*** Opening of Available data ***
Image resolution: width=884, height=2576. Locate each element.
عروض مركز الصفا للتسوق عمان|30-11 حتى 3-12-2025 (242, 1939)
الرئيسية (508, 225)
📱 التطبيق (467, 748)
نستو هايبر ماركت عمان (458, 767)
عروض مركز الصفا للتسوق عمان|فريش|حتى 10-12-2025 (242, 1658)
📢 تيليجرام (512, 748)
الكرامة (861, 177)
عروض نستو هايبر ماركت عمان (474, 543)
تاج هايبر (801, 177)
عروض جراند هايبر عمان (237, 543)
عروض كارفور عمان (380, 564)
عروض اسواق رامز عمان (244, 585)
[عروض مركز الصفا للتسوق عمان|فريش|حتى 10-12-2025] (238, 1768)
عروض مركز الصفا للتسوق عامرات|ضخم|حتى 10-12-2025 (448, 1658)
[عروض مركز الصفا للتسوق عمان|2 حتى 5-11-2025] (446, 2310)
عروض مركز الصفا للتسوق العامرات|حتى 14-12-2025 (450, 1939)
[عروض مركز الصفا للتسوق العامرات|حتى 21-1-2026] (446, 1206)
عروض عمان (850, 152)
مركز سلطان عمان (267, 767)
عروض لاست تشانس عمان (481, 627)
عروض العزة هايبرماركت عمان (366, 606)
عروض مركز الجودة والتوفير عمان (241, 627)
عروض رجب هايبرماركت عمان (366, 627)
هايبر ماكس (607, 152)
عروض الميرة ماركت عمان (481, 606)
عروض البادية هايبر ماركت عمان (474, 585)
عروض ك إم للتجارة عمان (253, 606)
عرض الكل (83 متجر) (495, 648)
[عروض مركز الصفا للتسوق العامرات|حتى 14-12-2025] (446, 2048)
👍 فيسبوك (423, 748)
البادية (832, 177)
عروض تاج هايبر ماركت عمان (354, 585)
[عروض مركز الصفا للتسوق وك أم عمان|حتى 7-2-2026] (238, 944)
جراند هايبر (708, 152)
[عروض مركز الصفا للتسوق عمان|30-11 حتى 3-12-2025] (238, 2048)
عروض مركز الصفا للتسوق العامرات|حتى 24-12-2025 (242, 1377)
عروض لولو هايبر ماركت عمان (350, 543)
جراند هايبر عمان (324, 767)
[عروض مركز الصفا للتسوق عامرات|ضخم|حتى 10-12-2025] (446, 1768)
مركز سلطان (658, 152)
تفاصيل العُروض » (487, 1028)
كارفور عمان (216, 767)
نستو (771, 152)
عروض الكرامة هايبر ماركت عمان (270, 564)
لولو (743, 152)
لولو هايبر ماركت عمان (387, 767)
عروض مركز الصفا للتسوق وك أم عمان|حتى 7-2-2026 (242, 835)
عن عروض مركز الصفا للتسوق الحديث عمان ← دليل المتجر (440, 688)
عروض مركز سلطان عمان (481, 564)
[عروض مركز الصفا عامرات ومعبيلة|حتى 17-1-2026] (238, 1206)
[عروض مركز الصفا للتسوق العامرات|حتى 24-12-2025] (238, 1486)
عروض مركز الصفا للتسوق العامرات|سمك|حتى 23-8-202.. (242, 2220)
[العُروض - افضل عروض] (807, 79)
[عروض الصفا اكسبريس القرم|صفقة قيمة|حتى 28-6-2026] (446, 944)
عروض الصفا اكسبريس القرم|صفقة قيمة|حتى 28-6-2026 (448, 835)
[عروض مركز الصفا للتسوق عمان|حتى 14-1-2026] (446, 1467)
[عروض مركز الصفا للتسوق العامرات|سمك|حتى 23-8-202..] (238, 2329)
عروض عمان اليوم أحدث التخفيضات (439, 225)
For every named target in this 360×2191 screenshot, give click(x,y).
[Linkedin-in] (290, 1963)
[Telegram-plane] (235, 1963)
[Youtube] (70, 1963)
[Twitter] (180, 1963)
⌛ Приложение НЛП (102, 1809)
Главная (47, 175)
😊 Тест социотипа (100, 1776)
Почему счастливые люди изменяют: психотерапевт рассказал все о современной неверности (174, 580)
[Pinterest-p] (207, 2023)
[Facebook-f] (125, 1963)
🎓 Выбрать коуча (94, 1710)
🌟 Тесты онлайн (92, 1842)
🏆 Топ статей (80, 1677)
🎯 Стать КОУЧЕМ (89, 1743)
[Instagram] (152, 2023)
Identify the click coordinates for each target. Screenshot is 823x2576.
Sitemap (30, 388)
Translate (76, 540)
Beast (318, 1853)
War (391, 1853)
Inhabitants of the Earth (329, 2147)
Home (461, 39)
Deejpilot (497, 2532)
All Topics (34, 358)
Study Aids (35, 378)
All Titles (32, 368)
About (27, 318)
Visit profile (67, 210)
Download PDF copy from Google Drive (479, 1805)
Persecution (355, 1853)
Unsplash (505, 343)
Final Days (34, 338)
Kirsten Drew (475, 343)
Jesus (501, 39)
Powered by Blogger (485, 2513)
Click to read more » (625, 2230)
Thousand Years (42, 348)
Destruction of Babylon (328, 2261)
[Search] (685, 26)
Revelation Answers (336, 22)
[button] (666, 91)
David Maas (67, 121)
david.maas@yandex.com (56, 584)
*** Close of Available data ***
Work item:
Where a line of the data contains "فريش", copy that line.

Completed exercise:
عروض مركز الصفا للتسوق عمان|فريش|حتى 10-12-2025 (242, 1658)
[عروض مركز الصفا للتسوق عمان|فريش|حتى 10-12-2025] (238, 1768)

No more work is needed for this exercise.